Grammy M squeezed her hand. “I’m plannin’ on it, darlin’.”

“So,” Katie’s mother said, expectantly. “If you’re not interested in the sous chef, does that mean you have someone special in your life?”

Katie looked at Francesca, who stuck her finger down her throat and silently gagged.

Katie knew she had two choices. She could tell the truth-that she wasn’t seeing anyone and that she was perfectly okay with that. Only no one would believe her.
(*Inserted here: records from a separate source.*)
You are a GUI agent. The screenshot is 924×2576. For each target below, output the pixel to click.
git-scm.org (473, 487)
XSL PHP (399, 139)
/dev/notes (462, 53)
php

Instead her grandmothers and mother would fuss and chide and torture her for the entire weekend. They would bring up names of men who had never married (and once they reached forty without tying the knot, how couldn’t there be something wrong with them?), men who were recently divorced, even men who were thinking about divorce. They would talk about her growing old alone, about the odds of finding a man after she turned thirty. They would try to love her into submitting to the family credo of “marry young and have many babies.”

Or she could lie.

While she generally tried to tell the truth, desperate times and all that.